*** Material for the task ***

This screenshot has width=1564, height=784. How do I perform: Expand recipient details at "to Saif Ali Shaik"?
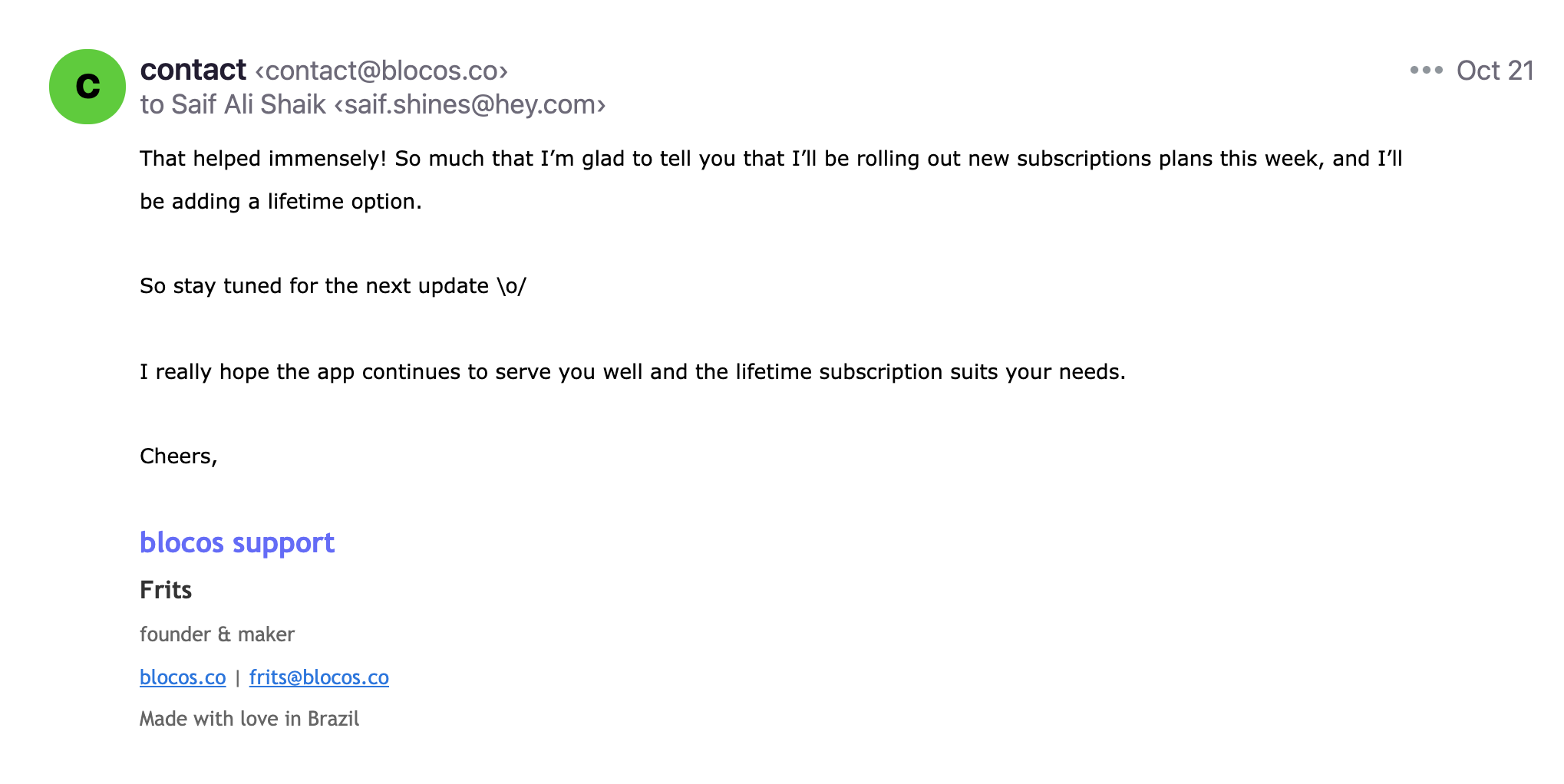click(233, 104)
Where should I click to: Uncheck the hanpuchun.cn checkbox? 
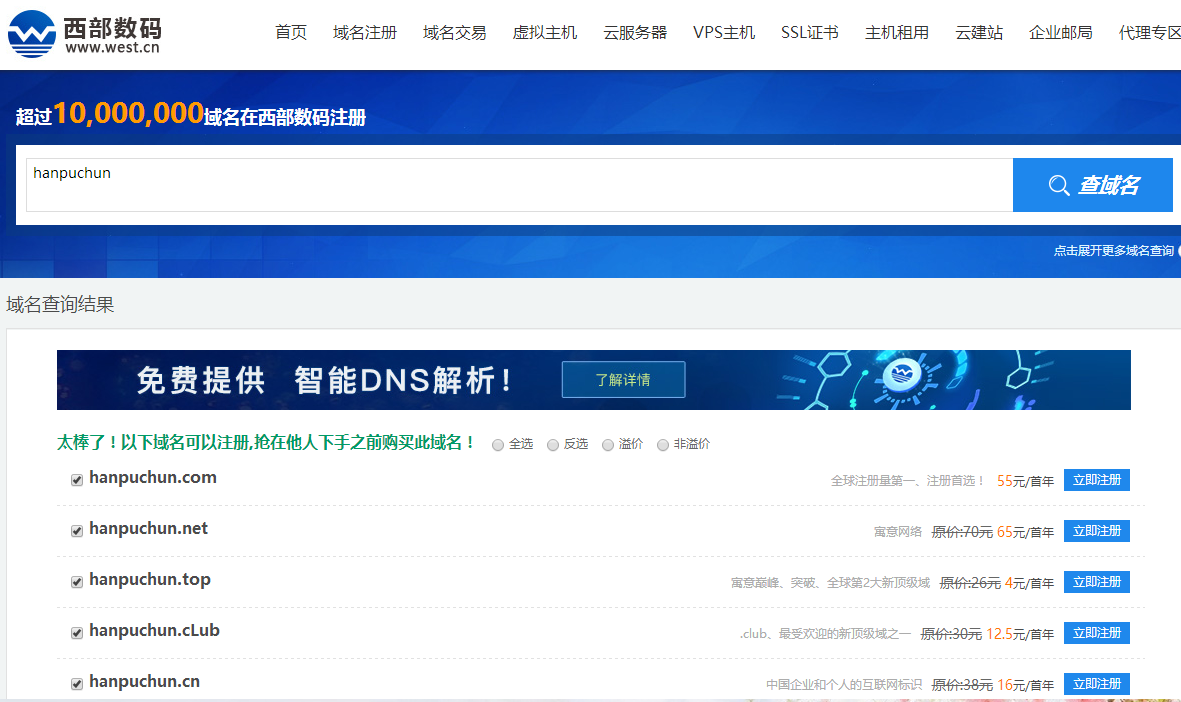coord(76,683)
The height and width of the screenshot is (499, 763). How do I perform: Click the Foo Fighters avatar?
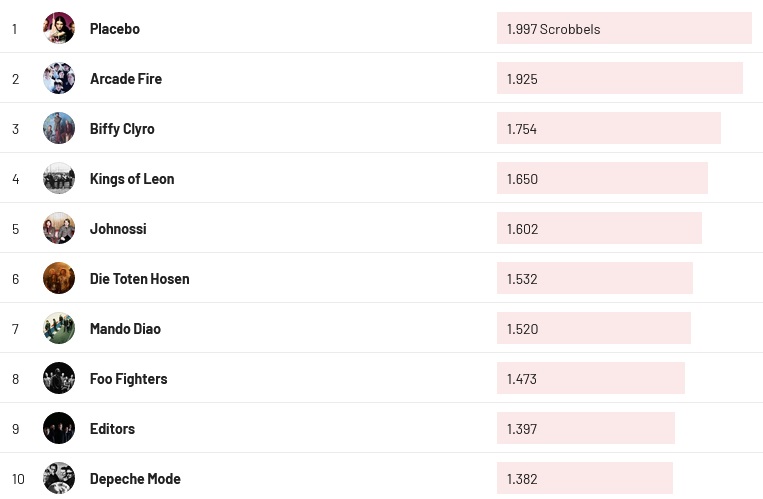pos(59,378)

*** End of Material for the task ***

■ **Problem description**: Skip every picture and transcribe the data above exactly.

■ **Solution to the problem**:
This screenshot has width=1564, height=784. How do I perform: Expand recipient details at "to Saif Ali Shaik"?
click(233, 104)
Where should I click to: Uncheck the hanpuchun.cn checkbox? 
coord(76,683)
The height and width of the screenshot is (499, 763). How do I perform: Click the Foo Fighters avatar?
pos(59,378)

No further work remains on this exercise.